— Да, очень интересно, — согласился Артузов. — А почему в университет не пошли?
Некоторые детали биографии Володи Аксенова я уже знал, равно как и систему семинарского образования.
— Так выпускник семинарии не имеет права поступления в университет. Для меня и так сделали исключение — в семинарию принимали с шестнадцати лет, а меня с четырнадцати, как круглого сироту и закончившего курс народного училища с отличием. Меня даже учили бесплатно и стипендию выдавали. Я же и на фронт вольноопределяющимся пошел, потому что у них льгота при поступлении в университет. Думал, сдам экзамены на прапорщика, какой-нибудь орден получу — вот, меня в университет и примут.

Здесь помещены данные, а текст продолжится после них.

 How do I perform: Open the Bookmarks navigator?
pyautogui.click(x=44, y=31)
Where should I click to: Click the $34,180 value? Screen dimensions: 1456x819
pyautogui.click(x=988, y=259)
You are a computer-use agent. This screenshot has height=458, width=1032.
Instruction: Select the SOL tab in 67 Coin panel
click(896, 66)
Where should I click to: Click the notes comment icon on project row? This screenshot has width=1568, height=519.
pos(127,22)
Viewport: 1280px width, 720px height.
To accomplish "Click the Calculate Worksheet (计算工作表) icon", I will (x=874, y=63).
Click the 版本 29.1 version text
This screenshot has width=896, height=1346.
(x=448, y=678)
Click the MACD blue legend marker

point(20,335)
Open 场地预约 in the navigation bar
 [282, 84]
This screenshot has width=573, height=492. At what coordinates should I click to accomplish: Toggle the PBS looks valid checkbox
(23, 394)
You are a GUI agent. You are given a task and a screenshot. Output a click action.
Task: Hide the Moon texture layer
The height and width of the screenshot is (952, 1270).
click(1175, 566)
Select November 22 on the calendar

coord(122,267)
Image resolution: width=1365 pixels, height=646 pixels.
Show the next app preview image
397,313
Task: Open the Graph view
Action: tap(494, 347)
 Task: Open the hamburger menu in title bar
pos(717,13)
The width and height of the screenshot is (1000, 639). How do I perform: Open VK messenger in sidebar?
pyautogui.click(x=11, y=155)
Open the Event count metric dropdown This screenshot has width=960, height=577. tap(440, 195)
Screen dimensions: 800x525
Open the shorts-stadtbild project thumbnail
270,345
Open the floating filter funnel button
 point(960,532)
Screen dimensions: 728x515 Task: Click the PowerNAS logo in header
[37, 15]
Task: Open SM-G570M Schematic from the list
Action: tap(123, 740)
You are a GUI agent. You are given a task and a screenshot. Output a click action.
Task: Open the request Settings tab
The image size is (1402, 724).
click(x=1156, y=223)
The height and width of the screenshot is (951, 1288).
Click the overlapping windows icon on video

Артузов смутился. Похоже, что у него детские и юношеские годы сложились благополучнее. И цели допрашивать меня тоже не было. Видимо, чтобы сменить тему, опять начал говорить о фантастике.
— Кстати, как вам Богданов?
— Красная планета? Мне кажется — муть полнейшая. Техническую сторону, любовные переживания в расчет не беру, но не понимаю, если на Марсе установился коммунизм, то почему марсиане так просто решили перебить население Земли? Где логика?
— Так ведь не все же, — принялся защищать марсиан Артузов. — Одна часть выступала за уничтожение, другая против. И кончилось тем, что приняли решение добывать топливо на Венере.
— Артур, прошу прощения, не знаю вашего отчества...
— По отчеству Христианович, но лучше просто Артур. А еще, может, перейдем на «ты»?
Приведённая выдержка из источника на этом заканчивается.